### SUPPLIED RECORDS ###

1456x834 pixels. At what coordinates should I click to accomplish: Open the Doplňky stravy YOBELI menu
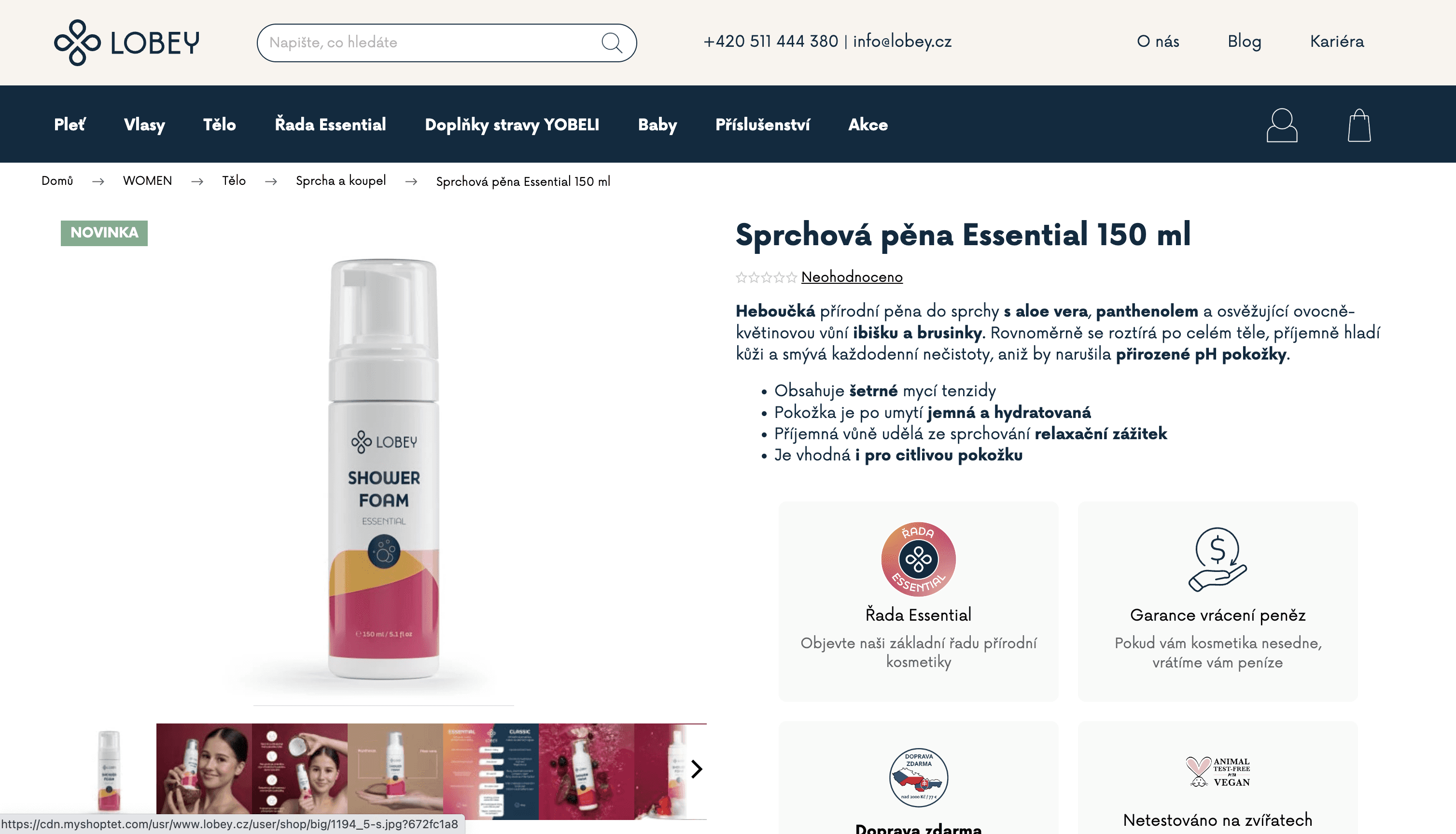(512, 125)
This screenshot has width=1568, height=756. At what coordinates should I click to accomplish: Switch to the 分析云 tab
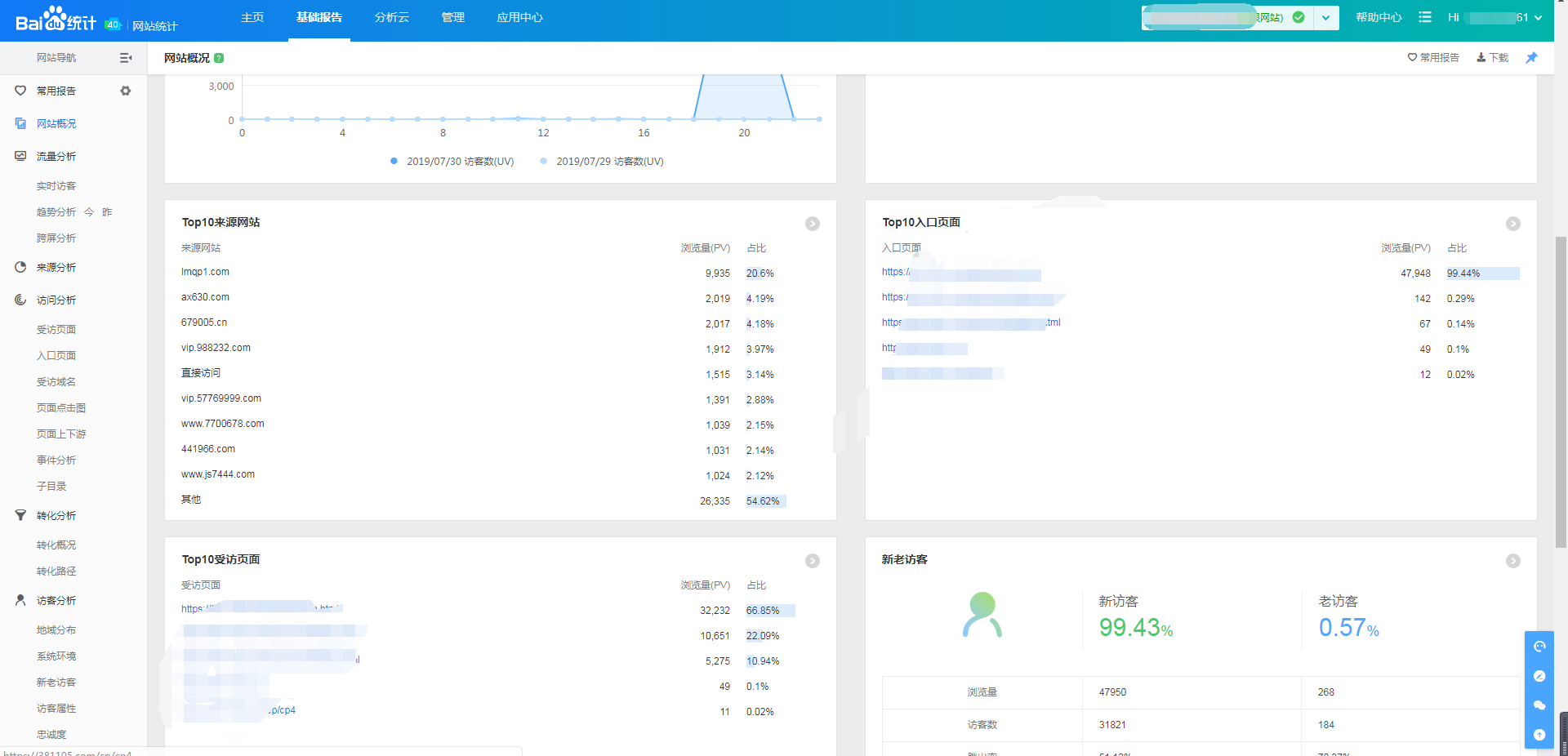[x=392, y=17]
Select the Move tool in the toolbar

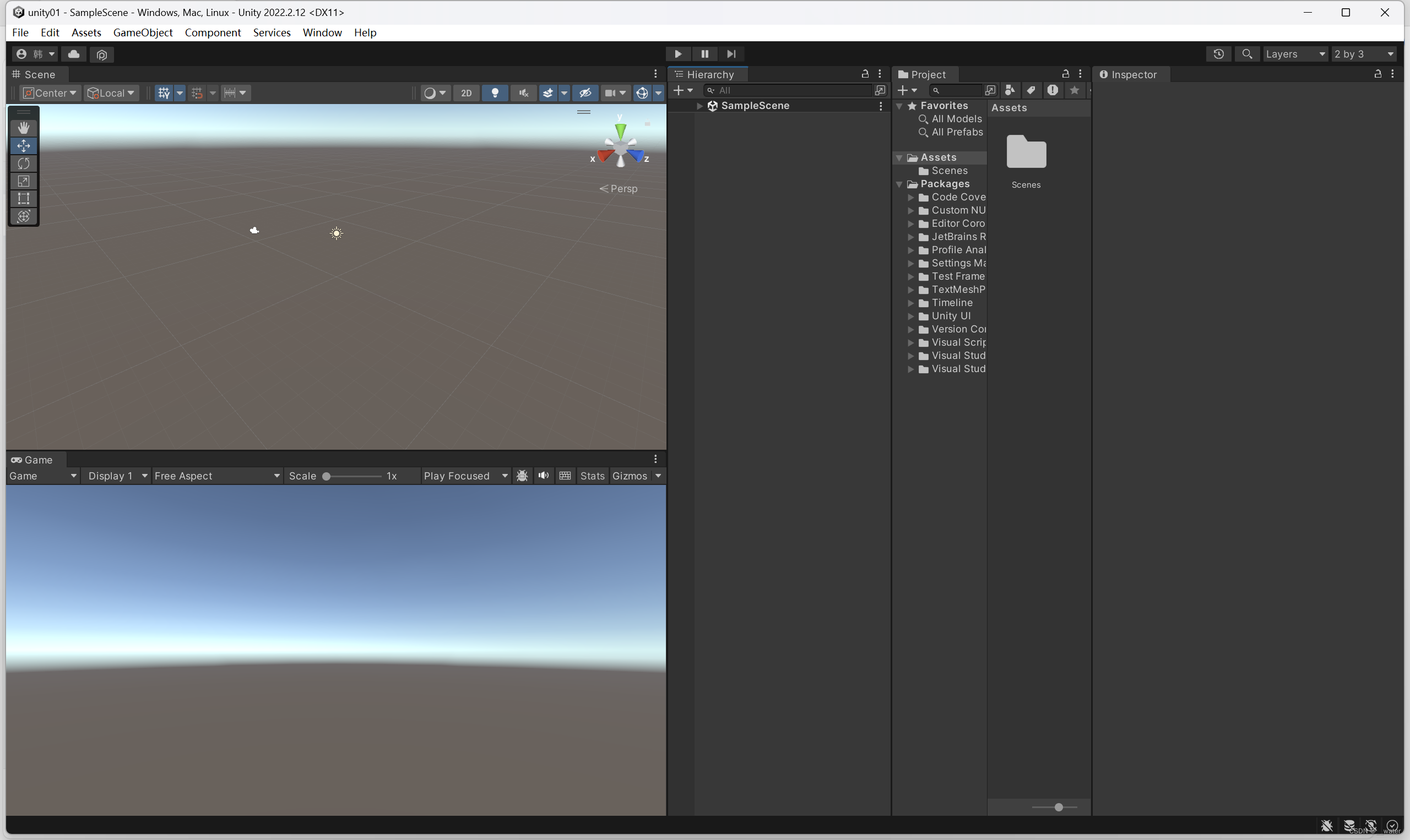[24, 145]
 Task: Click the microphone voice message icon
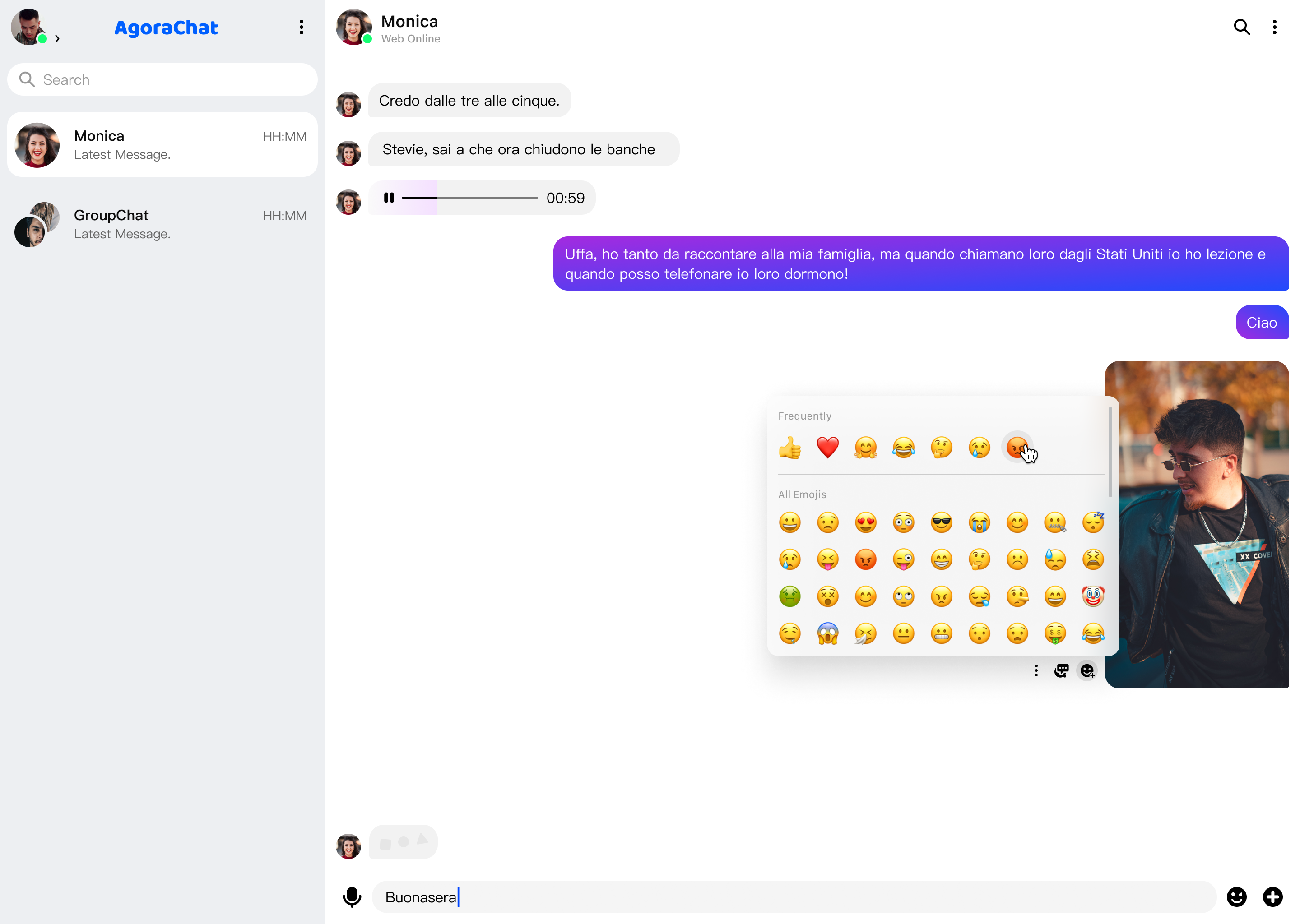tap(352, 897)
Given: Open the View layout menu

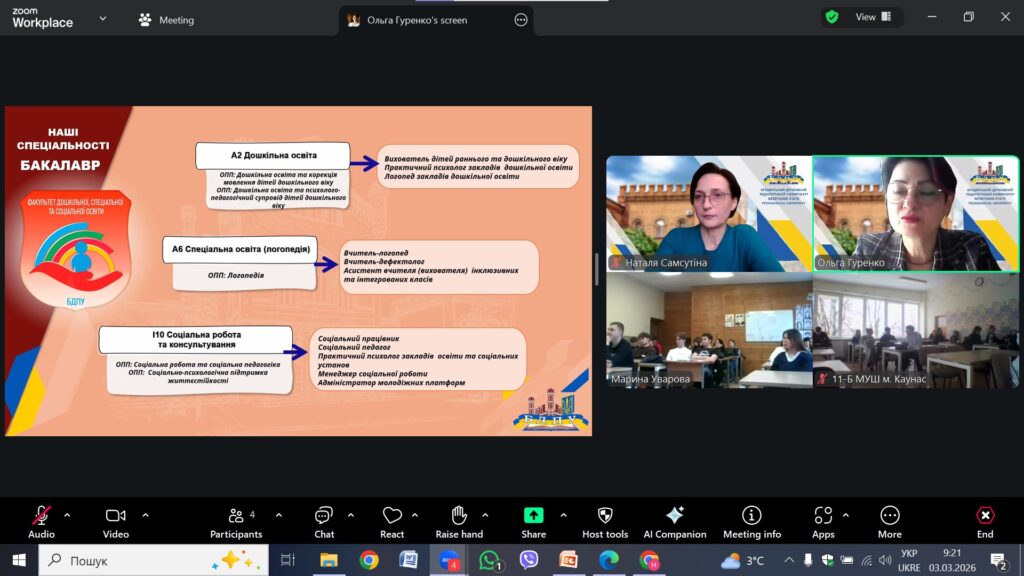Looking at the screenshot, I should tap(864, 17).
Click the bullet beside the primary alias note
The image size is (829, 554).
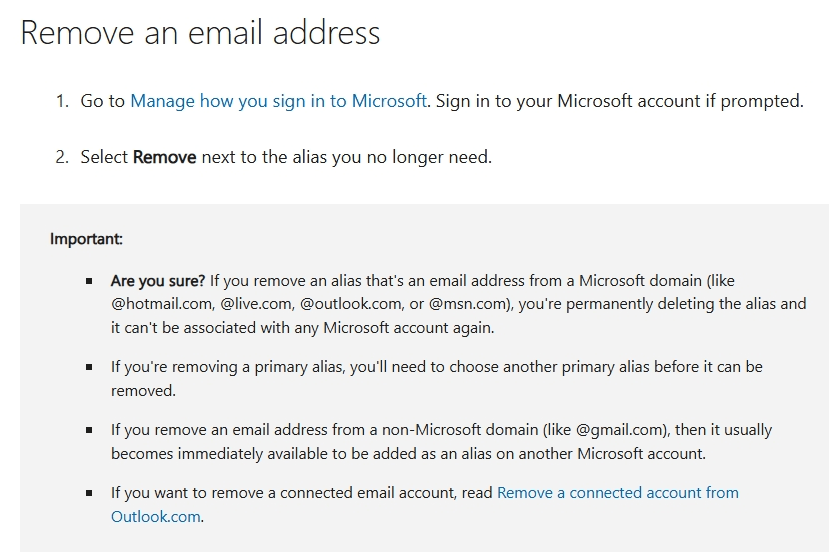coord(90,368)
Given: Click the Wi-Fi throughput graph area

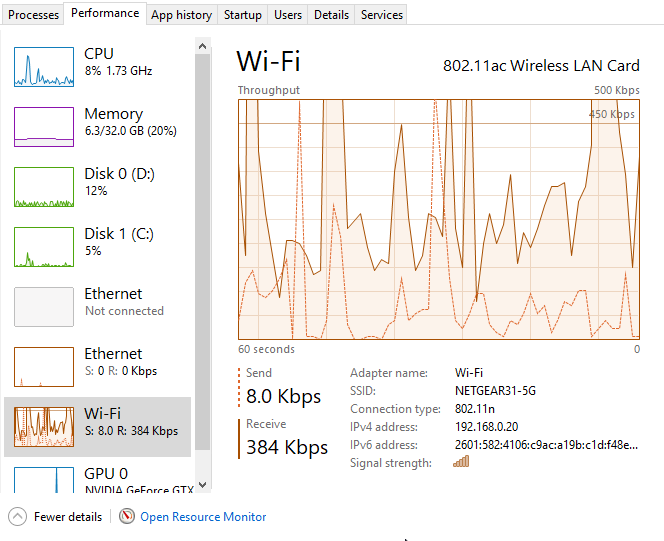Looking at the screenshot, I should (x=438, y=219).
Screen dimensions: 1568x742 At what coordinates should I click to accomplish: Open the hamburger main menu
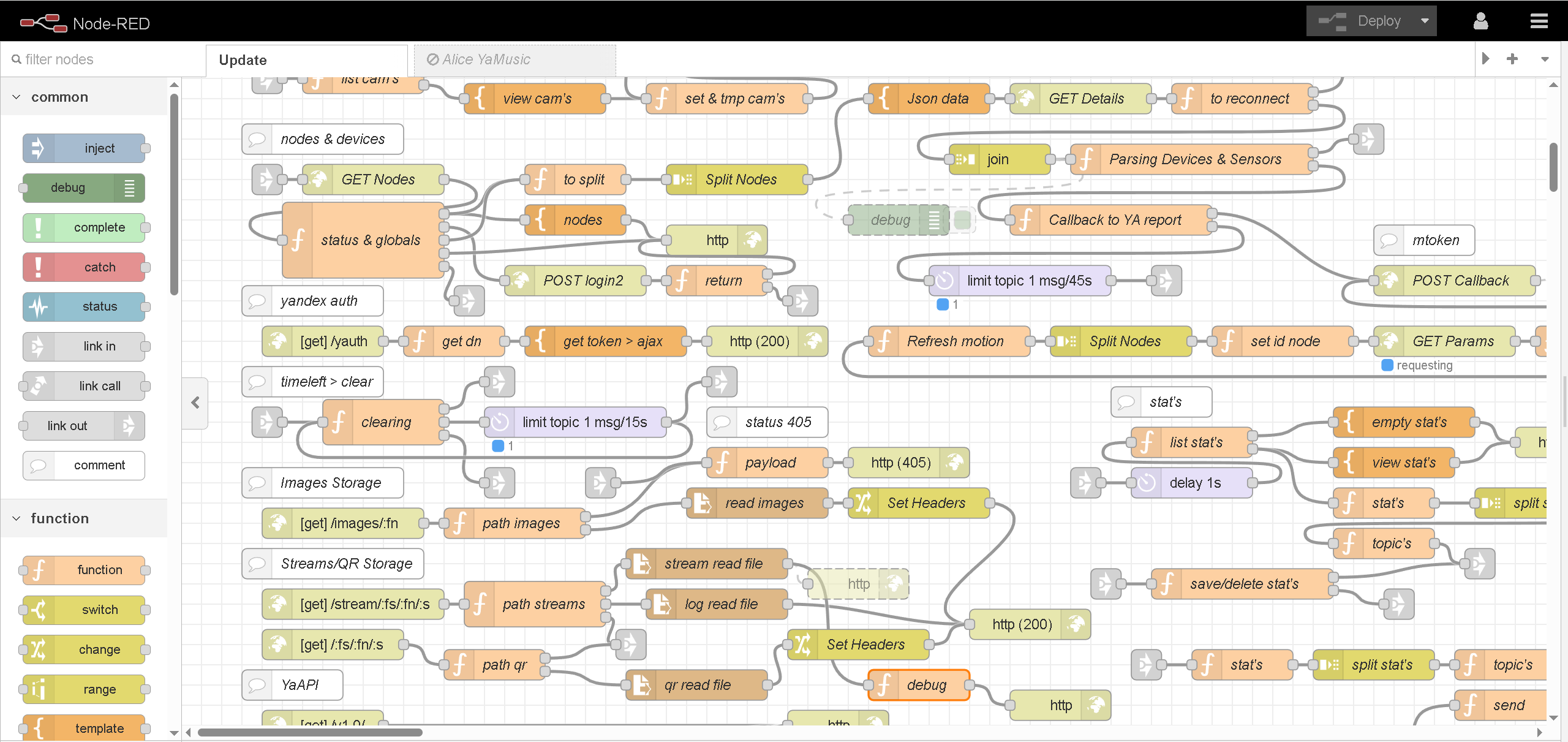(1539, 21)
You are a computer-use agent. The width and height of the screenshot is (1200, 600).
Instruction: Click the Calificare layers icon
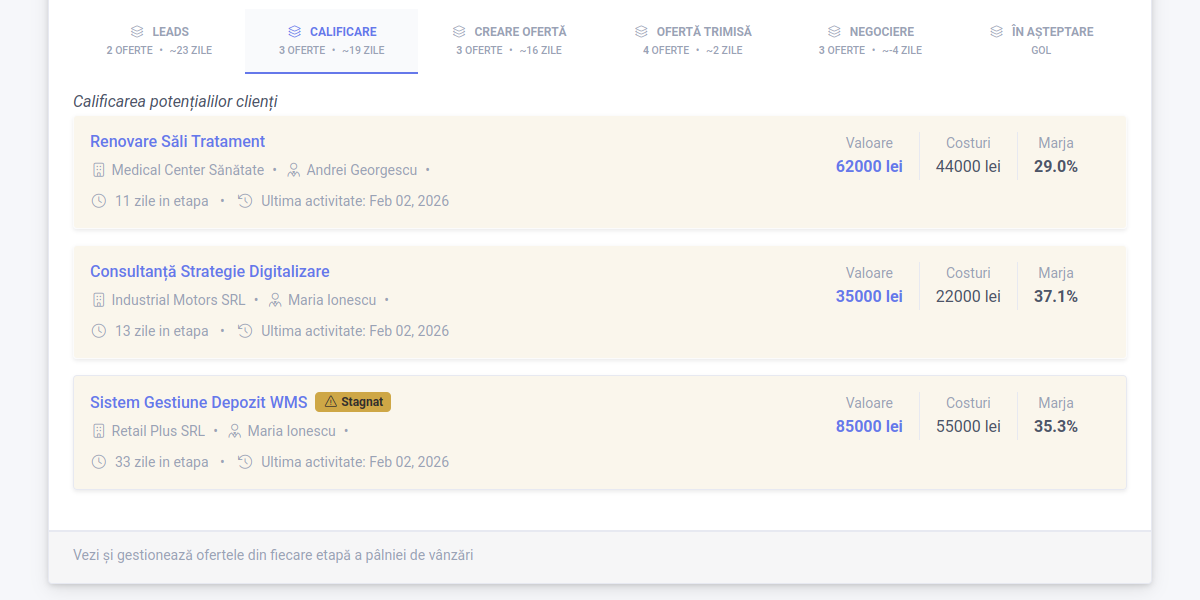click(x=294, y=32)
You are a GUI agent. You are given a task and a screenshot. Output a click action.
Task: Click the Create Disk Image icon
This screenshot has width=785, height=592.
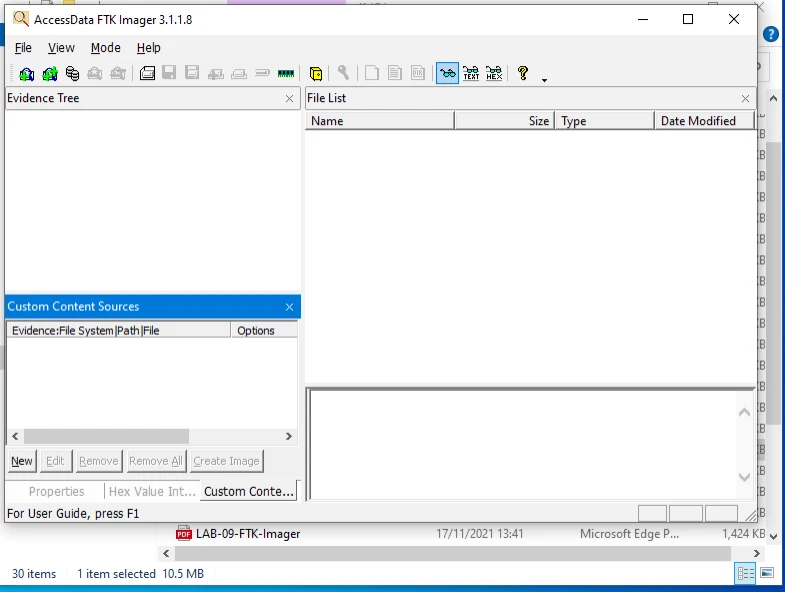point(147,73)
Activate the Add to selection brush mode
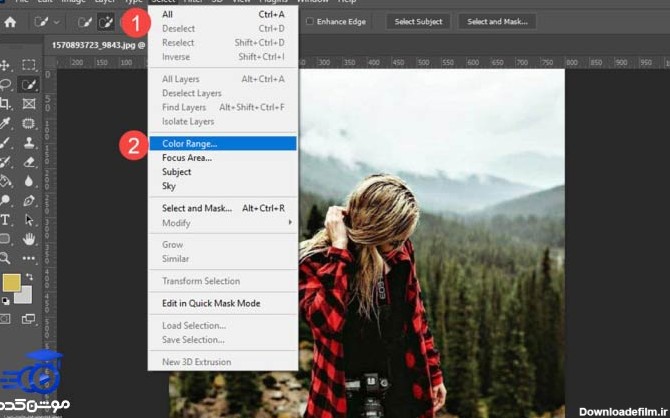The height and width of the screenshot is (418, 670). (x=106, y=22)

###

#### [EXERCISE DETAILS]
Please rewrite every item above with "At what coordinates should I click to accomplish" switched to "Where should I click to carry out" and nothing else changed, and leave the pictures out.

#### [THE RESULT]
1456x834 pixels. Where should I click to carry out: Open the Doplňky stravy YOBELI menu
(512, 125)
This screenshot has width=1568, height=756. Where should I click to carry out: Switch to the 分析云 tab
[x=392, y=17]
Select the Move tool in the toolbar

[24, 145]
 Task: Click the microphone voice message icon
tap(352, 897)
Given: Open the View layout menu

Looking at the screenshot, I should tap(864, 17).
Click the bullet beside the primary alias note
The image size is (829, 554).
coord(90,368)
Given: Click the Wi-Fi throughput graph area

Looking at the screenshot, I should (x=438, y=219).
Screen dimensions: 1568x742 Where should I click to carry out: Open the hamburger main menu
(1539, 21)
You are a computer-use agent. The width and height of the screenshot is (1200, 600).
Instruction: Click the Calificare layers icon
click(x=294, y=32)
You are a GUI agent. You are given a task and a screenshot. Output a click action.
Task: Click the Create Disk Image icon
This screenshot has width=785, height=592.
point(147,73)
Activate the Add to selection brush mode
The height and width of the screenshot is (418, 670). (x=106, y=22)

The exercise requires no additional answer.